____ Text to read

In the present invention, the cathode substrate body is comprised of an alloy of 15 to 30% by weight of W and 0.1 to 1.5% by weight of Zr, the balance being Ni, or said alloy, a portion or all the portion of whose Ni is replaced by Co. A cathode substrate body 1 of the shape shown in FIG. 1 is prepared from a metallic flat plate of the alloy by punching, and a layer of powders of Ni-Co alloy or powdery mixture of Ni and Co is provided as a bonding layer 2 on the surface of the cathode substrate body. The bonding layer may be provided only at the side at which a thermionic emission layer is provided, but can be provided at both sides of the cathode substrate body, since it is necessary to take into account a thermal deformation of the cathode due to differences in coefficients of thermal expansion among the cathode substrate body, the diffusion layer, and the Ni and Co power layer.

Composition ratio of powders of Ni-Co alloy or powdery mixture of Ni and Co has no special difference between the case of using the powders of alloy and the case of using the powdery mixture of Ni and Co. It is preferable in view of the degree of bending of the cathode due to the thermal deformation that Ni is in a range of 65 to 35% by weight and Co 35 to 65% by weight. The powder layer may be provided by laying the layer in a powdery state, but can be provided by applying a slurry or paste of the powders in a medium having no effect upon the successive diffusion treatment to the cathode substrate layer, and drying the applied slurry or paste. Sufficient thickness of the powder layer is about 2 to 5 mg/cm².

Then, the cathode substrate body provided with said powder layer is heated in vacuum, for example, at 900° C. for 30 minutes to bake the powders onto the cathode substrate body to diffuse Ni and Co into the cathode substrate body. Thermal deformation of the cathode substrate body by the successive heating when the thermionic emission layer is provided and by the heating just after it is put into service can be prevented by said diffusion treatment.

A coating solution of composite carbonates of, for example, barium, strontium and calcium (the coating solution prepared by mixing 100 g of nitrocellulose and 100 l of butyl acetate with 100 g of the carbonates in a ball mill for 40 hours) is applied to the cathode substrate body subjected to said diffusion treatment, and then the cathode substrate body is calcined at an elevated temperature to form a thermionic emission layer as their composite oxides.

________

▶ _Exercise instructions_: Resume the passage on the cathode substrate body, picking up after its last sentence. The listing is not needed for this exercise.

____ Material shown

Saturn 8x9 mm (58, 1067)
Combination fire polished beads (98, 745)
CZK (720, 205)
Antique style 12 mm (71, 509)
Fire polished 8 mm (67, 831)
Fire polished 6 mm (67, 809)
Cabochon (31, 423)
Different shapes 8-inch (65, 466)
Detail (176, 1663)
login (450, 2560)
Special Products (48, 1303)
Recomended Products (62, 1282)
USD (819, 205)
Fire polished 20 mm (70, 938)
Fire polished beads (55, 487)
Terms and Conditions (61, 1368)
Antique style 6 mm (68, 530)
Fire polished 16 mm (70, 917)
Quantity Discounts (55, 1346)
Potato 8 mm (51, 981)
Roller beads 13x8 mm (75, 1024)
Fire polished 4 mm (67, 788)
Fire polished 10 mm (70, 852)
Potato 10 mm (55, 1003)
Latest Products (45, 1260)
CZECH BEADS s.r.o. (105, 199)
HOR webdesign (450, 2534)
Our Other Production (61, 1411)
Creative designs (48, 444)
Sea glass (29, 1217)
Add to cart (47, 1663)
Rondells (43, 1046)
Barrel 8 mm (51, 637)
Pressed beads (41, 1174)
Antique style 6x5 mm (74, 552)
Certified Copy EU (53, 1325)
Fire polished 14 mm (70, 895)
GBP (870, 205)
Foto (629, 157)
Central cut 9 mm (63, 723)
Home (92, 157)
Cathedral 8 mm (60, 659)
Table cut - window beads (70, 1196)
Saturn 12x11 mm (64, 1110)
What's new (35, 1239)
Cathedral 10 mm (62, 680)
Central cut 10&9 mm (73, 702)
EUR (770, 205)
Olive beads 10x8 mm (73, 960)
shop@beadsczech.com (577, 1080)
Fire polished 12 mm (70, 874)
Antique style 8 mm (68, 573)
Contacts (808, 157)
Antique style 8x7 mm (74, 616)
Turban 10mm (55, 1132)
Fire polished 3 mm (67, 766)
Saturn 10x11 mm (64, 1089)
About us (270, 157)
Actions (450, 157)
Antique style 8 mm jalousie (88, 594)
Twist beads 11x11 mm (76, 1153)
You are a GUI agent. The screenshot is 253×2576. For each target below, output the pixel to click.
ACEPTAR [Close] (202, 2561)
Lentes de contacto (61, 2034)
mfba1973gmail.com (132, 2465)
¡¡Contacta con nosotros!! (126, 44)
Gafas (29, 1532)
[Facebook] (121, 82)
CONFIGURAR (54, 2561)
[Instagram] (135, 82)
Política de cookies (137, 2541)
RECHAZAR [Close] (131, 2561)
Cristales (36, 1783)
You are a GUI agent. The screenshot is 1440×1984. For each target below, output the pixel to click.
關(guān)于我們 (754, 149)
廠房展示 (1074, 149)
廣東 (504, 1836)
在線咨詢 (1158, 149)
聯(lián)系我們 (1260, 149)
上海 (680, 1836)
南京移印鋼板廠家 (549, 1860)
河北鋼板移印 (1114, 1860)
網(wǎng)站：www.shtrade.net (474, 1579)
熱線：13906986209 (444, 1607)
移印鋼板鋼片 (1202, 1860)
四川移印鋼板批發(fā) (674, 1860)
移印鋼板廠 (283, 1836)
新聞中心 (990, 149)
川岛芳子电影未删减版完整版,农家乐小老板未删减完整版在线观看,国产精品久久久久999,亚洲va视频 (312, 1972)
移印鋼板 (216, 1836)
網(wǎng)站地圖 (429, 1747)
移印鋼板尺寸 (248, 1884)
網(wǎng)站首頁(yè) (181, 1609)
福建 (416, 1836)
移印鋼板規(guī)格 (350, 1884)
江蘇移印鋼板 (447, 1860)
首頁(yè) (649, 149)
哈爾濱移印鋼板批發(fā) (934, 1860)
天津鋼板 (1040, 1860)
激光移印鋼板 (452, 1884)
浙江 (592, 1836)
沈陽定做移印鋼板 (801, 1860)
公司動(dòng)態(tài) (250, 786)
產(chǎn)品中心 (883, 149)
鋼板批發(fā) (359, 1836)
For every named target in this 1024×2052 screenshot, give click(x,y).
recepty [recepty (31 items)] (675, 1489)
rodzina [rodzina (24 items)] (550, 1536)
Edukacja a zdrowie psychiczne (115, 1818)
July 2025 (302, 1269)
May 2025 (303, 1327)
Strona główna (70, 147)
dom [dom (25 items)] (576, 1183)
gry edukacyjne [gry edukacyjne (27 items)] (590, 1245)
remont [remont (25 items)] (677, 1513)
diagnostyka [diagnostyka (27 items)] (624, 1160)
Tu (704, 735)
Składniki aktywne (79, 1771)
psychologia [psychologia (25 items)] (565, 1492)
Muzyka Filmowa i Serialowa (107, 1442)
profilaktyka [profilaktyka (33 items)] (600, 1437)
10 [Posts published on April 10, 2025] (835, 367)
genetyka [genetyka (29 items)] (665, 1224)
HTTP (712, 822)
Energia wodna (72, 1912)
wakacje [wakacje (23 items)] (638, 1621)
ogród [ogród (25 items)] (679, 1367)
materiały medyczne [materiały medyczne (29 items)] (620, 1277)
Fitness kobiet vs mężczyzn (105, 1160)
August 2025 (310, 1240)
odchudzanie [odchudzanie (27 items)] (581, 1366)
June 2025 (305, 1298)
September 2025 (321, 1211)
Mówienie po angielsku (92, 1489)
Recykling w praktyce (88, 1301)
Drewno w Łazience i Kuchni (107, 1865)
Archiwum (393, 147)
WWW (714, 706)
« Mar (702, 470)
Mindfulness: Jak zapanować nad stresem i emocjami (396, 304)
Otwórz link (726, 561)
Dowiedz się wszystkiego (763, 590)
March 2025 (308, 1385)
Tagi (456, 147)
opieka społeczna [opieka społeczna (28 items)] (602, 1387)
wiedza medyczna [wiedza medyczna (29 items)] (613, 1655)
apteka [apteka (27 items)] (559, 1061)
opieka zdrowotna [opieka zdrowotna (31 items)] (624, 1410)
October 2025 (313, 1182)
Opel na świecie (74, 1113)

________

▶ _Answer to this problem_:
The use of the powders of Ni-Co alloy or powdery mixture of Ni and Co in the present invention provides prevention of deformation by offsetting deformations due to mutual diffusion, that is, by simultaneous use of Ni and Co having mutually reversed actions to the thermal deformation of the cathode substrate body. That is, in the mutual diffusion of the Co powder layer and the substrate metal, Co atoms diffuse into the substrate metal, and Ni atoms and W atoms in the substrate metal diffuse into the Co powder layer. In that case, the amount of the Ni atoms and the W atoms diffusing into the Co powder layer from the substrate metal is larger than the amount of the Co atoms diffusing into the substrate metal, and thus the substrate metal in contact with the Co powder layer is contracted. On the other hand, in the case of the Ni powder layer, the substrate metal expands in contrast to the case of the Co powder layer described as above. Therefore, when the Co powder layer and the Ni powder layer are simultaneously used, deformations due to these two actions are offset. The powders of Ni-Co alloy has the same action as that of the powder mixture of Ni and Co, because said diffusion is caused as the diffusions of Ni atoms and Co atoms.

Furthermore, the present invention provides a cathode for cathode ray tube of directly heating type, characterized by providing a metal layer of not more than 10% by weight of at least one of W and Mo, and not more than 1.5% by weight of Zr, the balance being at least one of Ni and Co on at least one side of a flat metal plate of Ni or Co-based alloy, heating the flat metal plate, thereby diffusing Ni and Co into the flat metal plate, and forming a compound plate, shaping a cathode substrate body in a cathode shape from the compound plate, laying powders of Ni-Co alloy or a powdery mixture of Ni and Co on the cathode substrate body, heating the cathode substrate body, thereby diffusing Ni and Co into the cathode substrate body, and then providing a thermionic emission layer thereon.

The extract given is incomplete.